Is the omission of truth really a lie?

Leave a comment

It is interesting to see how my life has evolved over the last twenty-five years.  I’m certainly not going to tout that I walked uphill to school both ways in the snow in bare feet but there are some long-forgotten truths about things that happened when we were surviving our impressionable years, some that our parents were oblivious to…..and for good reason.  Back in the days when not wearing seat-belts and driving under the influence were almost socially acceptable, there were some essential unwritten rules shared by siblings and friends.  The most important being – “Things that happen in your teenage years, stay in your teenage years”.

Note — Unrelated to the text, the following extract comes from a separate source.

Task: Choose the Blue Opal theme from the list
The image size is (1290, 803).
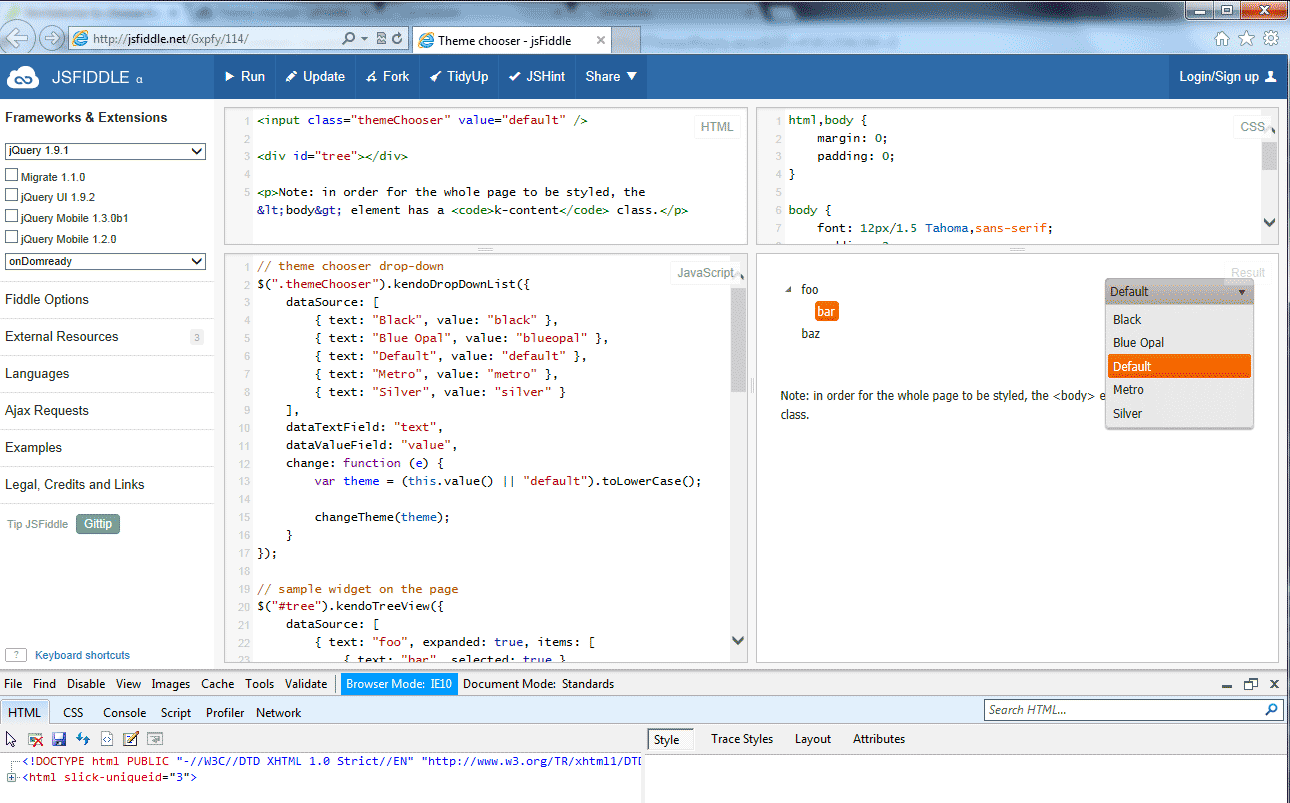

But, after the Earth had orbited the sun a sufficient number of times, I felt a little more comfortable regaling my parents with a few of the stories that happened in the good ol’ days since I had a nice cushion of “time gone by” and didn’t think I was eligible to be grounded anymore.  The sealed records had been expunged, the statute of limitations had expired and I was ready to open the locked vault that contained the evidence of our teenage shenanigans.

Running with scissors would have been a much more acceptable behavior and a much easier tale to share over a cocktail or two but my folks took everything in stride, just like I knew they would.  All things considered, after leaving a 19 and 15-year-old home alone while they went to Florida, they were not as shocked as I thought they would be to find out why the kitchen linoleum had tiny burn holes directly in front of the stove (it wasn’t the bacon) and why the giant satellite dish was perched at a precarious angle at the top of the steep hill behind our house.

My brother and I, for all intents and purposes, were respectful human beings and responsible kids.  My parents knew our friends well and we were trusted to roam about town in our pimpin’ ride – the Pontiac Acadian.  If I had to guess, I would say my brother had a Rum and Coke held firmly between his legs (maybe not so responsible) when the little blue car crested the hill.  It was winter and the steep decline was more than treacherous.  All of the defensive driving techniques my dad taught us could not have prevented the outcome of this evening.  The momentum carried them down the hill and my brother strategically maneuvered the tiny car as it tipped on its side and wedged itself between a tree and a telephone pole at the bottom of the hill.  My brother impressively “stuck the landing” and all of the occupants were completely unharmed.  The car, that only weighed what felt like 100 pounds, was pushed out, righted and driven away with minimal damage.

acadian

(ours was a 4-door, but you get the idea)

After spilling the goods to my parents, a little bit at a time, they seemed unnerved.  I always wondered if they had known these things all along and were just waiting for us to come clean.  Was the omission of truth a lie?  Were we terrible children for wanting to shield our parents from the horrors of the real world?  Was it wrong to want to keep them in their safe little bubble?  Only time will tell.

Now that they have both passed and have access to all of the details of our lives, my brother and I may eventually be in for a long overdue time-out when we are all together again.